Merge tag 'vfs-6.17-rc1.rust' of git://git.kernel.org/pub/scm/linux/kernel/git/vfs/vfs

Pull vfs rust updates from Christian Brauner:

- Allow poll_table pointers to be NULL

- Add Rust files to vfs MAINTAINERS entry

* tag 'vfs-6.17-rc1.rust' of git://git.kernel.org/pub/scm/linux/kernel/git/vfs/vfs:
vfs: add Rust files to MAINTAINERS
poll: rust: allow poll_table ptrs to be null

Merge tag 'vfs-6.17-rc1.bpf' of git://git.kernel.org/pub/scm/linux/kernel/git/vfs/vfs

Pull vfs bpf updates from Christian Brauner:
"These changes allow bpf to read extended attributes from cgroupfs.

  This is useful in redirecting AF_UNIX socket connections based on
  cgroup membership of the socket.
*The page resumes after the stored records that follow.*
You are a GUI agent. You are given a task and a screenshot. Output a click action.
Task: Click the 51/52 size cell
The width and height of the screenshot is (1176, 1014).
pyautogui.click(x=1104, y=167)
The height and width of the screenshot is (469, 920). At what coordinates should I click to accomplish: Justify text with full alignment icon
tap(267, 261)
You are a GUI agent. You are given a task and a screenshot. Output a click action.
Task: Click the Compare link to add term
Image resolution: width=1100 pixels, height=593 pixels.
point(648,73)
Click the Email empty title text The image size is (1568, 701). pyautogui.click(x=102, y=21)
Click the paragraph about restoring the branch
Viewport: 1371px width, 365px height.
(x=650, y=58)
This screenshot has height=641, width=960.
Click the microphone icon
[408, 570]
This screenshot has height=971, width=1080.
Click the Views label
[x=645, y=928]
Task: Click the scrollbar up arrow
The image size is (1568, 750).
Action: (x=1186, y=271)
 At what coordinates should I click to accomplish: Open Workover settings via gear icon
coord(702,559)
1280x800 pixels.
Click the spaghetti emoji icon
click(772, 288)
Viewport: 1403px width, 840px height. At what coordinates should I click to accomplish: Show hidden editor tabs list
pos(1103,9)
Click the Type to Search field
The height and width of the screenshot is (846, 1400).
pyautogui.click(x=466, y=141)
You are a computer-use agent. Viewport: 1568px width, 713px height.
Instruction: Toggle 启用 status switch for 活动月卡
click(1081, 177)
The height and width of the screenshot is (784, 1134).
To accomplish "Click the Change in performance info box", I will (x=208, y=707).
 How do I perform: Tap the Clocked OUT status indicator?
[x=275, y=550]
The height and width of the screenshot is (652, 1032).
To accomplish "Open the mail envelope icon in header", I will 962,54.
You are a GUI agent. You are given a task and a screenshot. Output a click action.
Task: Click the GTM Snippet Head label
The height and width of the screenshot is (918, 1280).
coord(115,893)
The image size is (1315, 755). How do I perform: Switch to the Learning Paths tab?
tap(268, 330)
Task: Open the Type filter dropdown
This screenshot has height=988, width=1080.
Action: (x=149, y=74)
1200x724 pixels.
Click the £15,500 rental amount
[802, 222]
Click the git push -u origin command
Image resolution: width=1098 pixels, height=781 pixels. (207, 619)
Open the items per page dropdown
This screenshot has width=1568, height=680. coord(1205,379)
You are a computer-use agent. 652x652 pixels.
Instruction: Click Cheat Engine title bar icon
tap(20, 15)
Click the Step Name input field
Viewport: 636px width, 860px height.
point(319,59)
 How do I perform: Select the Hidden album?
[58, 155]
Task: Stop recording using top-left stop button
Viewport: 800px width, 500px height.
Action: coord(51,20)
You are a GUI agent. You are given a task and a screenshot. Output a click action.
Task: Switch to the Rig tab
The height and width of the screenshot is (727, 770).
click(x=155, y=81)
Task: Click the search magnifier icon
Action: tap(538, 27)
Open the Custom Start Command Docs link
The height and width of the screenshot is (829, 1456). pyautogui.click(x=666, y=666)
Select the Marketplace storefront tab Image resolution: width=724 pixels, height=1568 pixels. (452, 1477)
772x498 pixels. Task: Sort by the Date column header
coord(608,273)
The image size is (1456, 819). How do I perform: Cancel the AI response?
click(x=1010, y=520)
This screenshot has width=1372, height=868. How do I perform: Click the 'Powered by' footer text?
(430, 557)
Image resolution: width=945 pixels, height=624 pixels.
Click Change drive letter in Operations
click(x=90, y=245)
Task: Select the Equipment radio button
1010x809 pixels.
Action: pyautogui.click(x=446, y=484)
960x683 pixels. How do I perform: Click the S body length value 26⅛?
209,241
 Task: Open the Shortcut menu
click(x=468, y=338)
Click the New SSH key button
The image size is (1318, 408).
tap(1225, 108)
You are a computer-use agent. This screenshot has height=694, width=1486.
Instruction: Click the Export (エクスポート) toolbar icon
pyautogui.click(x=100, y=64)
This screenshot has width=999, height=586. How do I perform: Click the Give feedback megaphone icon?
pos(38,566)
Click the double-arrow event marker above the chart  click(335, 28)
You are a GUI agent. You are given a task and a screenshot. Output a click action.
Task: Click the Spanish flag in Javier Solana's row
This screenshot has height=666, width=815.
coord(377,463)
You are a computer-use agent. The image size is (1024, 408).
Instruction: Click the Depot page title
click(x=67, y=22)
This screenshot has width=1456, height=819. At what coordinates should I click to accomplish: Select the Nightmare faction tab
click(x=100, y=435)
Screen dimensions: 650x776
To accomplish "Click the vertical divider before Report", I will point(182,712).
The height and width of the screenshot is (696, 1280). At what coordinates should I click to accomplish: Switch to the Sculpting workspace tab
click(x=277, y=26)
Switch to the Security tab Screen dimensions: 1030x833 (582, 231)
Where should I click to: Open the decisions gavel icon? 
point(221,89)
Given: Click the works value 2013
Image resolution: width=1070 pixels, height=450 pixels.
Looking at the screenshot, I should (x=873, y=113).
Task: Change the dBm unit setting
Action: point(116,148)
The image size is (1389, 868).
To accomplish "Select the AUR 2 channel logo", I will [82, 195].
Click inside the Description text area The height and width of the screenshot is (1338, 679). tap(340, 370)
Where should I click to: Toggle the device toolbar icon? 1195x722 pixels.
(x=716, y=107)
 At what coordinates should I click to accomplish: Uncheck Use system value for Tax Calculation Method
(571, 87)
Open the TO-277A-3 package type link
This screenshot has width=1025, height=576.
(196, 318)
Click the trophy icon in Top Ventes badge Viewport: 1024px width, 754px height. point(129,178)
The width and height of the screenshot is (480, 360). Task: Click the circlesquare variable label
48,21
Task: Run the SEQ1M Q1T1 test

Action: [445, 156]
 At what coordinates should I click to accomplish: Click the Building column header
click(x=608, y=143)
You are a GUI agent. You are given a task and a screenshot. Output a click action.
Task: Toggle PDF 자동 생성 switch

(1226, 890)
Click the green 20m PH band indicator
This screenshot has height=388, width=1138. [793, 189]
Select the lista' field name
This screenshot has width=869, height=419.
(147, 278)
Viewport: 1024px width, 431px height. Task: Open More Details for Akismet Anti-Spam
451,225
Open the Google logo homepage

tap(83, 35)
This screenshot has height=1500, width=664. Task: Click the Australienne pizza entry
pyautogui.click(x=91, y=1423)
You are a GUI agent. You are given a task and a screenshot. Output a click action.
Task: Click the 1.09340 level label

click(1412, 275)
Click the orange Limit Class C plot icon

One use-case is the ability to
  implement log namespaces in systemd so services and containers are
  redirected to different journals"

* tag 'vfs-6.17-rc1.bpf' of git://git.kernel.org/pub/scm/linux/kernel/git/vfs/vfs:
  selftests/kernfs: test xattr retrieval
  selftests/bpf: Add tests for bpf_cgroup_read_xattr
  bpf: Mark cgroup_subsys_state->cgroup RCU safe
  bpf: Introduce bpf_cgroup_read_xattr to read xattr of cgroup's node
  kernfs: remove iattr_mutex

Merge tag 'vfs-6.17-rc1.pidfs' of git://git.kernel.org/pub/scm/linux/kernel/git/vfs/vfs

Pull pidfs updates from Christian Brauner:

- persistent info

   Persist exit and coredump information independent of whether anyone
   currently holds a pidfd for the struct pid.

   The current scheme allocated pidfs dentries on-demand repeatedly.
   This scheme is reaching it's limits as it makes it impossible to pin
   information that needs to be available after the task has exited or
   coredumped and that should not be lost simply because the pidfd got
   closed temporarily. The next opener should still see the stashed
   information.

   This is also a prerequisite for supporting extended attributes on
   pidfds to allow attaching meta information to them.

   If someone opens a pidfd for a struct pid a pidfs dentry is allocated
   and stashed in pid->stashed. Once the last pidfd for the struct pid
   is closed the pidfs dentry is released and removed from pid->stashed.

   So if 10 callers create a pidfs dentry for the same struct pid
   sequentially, i.e., each closing the pidfd before the other creates a
   new one then a new pidfs dentry is allocated every time.

   Because multiple tasks acquiring and releasing a pidfd for the same
   struct pid can race with each another a task may still find a valid
   pidfs entry from the previous task in pid->stashed and reuse it. Or
   it might find a dead dentry in there and fail to reuse it and so
   stashes a new pidfs dentry. Multiple tasks may race to stash a new
   pidfs dentry but only one will succeed, the other ones will put their
   dentry.

   The current scheme aims to ensure that a pidfs dentry for a struct
   pid can only be created if the task is still alive or if a pidfs
   dentry already existed before the task was reaped and so exit
   information has been was stashed in the pidfs inode.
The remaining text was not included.